Mestre Miguel Ricou: Estou perfeitamente de acordo consigo. Tenho para mim que esse é o grande objectivo da psicoterapia CC – é, em última análise, a modificação dos comportamentos sentidos como negativos para o indivíduo – e que tal pode ser de facto conseguido. Numa perspectiva cognitivo-comportamental o grande objectivo é procurar uma congruência entre aquilo que o indivíduo sente, faz e pensa. Este desequilíbrio é, aliás, o que caracteriza as perturbações emocionais: aquilo que eu sinto não corresponde ao que eu penso ou à situação que eu estou a viver e é isso que me faz sentir perturbado. Aquilo que se tenta fazer é uma modificação do pensamento através de técnicas como o debate cognitivo e promover comportamentos adequados aos objectivos definidos. Desta forma pretende-se aumentar o controlo emocional por parte do indivíduo.


Dianova: Por último, tendo em conta as perturbações do humor que caracterizam certos estados da dependência, qual a importância das neurociências para a compreensão dos mecanismos cerebrais-comportamentais e quais os principais benefícios do desenvolvimento desta área científica no debelar da problemática da toxicodependência?

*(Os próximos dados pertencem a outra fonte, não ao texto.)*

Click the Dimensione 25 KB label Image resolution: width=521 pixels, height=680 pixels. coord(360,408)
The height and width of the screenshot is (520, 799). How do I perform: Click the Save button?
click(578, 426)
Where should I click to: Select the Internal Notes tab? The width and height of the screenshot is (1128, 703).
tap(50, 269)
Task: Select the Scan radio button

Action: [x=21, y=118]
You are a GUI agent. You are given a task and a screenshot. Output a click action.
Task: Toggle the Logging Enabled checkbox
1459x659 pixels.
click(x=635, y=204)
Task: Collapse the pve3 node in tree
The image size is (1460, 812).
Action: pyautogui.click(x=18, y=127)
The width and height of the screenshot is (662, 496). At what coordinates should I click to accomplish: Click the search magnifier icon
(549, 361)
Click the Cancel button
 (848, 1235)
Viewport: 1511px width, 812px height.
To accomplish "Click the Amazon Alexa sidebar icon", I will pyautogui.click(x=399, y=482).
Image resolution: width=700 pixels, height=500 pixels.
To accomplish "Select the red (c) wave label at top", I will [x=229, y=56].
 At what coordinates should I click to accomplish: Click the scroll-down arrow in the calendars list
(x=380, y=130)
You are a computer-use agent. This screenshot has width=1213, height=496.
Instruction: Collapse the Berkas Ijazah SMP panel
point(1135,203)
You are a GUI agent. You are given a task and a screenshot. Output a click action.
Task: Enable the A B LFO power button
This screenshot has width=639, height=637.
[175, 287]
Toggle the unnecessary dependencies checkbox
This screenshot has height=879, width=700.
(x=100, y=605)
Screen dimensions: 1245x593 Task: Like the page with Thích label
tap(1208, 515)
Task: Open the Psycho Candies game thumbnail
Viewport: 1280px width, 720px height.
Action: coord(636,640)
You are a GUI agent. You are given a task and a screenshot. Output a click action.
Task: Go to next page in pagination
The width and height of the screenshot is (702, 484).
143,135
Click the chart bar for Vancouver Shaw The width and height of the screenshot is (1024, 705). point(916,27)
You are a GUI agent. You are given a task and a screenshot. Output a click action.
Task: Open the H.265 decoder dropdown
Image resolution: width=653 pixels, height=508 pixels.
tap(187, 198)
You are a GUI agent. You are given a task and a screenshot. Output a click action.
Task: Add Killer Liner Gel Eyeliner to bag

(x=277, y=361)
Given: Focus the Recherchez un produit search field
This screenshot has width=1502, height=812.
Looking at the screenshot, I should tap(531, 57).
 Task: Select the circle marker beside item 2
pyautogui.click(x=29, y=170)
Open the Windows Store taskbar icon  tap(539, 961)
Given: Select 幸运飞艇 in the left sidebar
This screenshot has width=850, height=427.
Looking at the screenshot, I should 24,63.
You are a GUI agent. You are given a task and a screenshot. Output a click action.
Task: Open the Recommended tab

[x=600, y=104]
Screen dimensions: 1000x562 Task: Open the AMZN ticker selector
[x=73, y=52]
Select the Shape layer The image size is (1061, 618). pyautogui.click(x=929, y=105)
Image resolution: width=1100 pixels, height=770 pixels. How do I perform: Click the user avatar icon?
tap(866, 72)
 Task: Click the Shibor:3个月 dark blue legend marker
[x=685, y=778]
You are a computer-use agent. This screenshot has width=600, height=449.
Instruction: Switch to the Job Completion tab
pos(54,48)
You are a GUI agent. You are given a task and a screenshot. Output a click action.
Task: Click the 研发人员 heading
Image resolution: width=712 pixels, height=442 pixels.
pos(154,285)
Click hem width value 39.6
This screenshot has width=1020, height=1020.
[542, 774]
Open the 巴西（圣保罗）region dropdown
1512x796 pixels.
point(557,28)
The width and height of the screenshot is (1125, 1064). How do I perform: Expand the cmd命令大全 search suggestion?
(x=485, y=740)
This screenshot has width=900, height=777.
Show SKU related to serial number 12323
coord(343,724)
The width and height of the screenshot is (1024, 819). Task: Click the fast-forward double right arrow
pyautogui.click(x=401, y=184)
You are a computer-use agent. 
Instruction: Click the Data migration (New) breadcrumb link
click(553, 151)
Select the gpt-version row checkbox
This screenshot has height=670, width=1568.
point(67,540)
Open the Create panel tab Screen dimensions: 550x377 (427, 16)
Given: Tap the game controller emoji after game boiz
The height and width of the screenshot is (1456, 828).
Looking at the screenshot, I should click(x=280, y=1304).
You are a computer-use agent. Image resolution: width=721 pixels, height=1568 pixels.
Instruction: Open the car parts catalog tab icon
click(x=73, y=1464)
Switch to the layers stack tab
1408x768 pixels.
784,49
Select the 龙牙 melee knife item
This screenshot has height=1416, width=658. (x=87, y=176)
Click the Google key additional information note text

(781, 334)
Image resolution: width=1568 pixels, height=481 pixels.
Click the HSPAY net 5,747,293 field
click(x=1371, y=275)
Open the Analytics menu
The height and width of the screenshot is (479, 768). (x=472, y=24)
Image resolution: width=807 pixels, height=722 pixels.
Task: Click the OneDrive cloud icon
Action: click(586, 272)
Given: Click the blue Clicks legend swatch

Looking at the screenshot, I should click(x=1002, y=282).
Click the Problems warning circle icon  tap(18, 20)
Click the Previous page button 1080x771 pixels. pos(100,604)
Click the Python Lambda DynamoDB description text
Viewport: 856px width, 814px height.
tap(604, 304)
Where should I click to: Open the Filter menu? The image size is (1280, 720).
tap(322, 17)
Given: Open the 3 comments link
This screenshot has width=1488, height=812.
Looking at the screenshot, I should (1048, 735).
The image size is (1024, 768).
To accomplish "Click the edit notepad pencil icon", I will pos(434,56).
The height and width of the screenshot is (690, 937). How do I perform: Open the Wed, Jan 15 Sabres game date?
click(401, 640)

Mestre Miguel Ricou: As neurociências são centrais para aumentar a compreensão sobre o funcionamento dos processos mentais e deste modo, também dos CA. Seja como for, acho que é importante resistir à tentação dos determinismos biológicos sob pena de se perder o essencial da intervenção em saúde no geral e na saúde mental em particular: a compreensão global do indivíduo.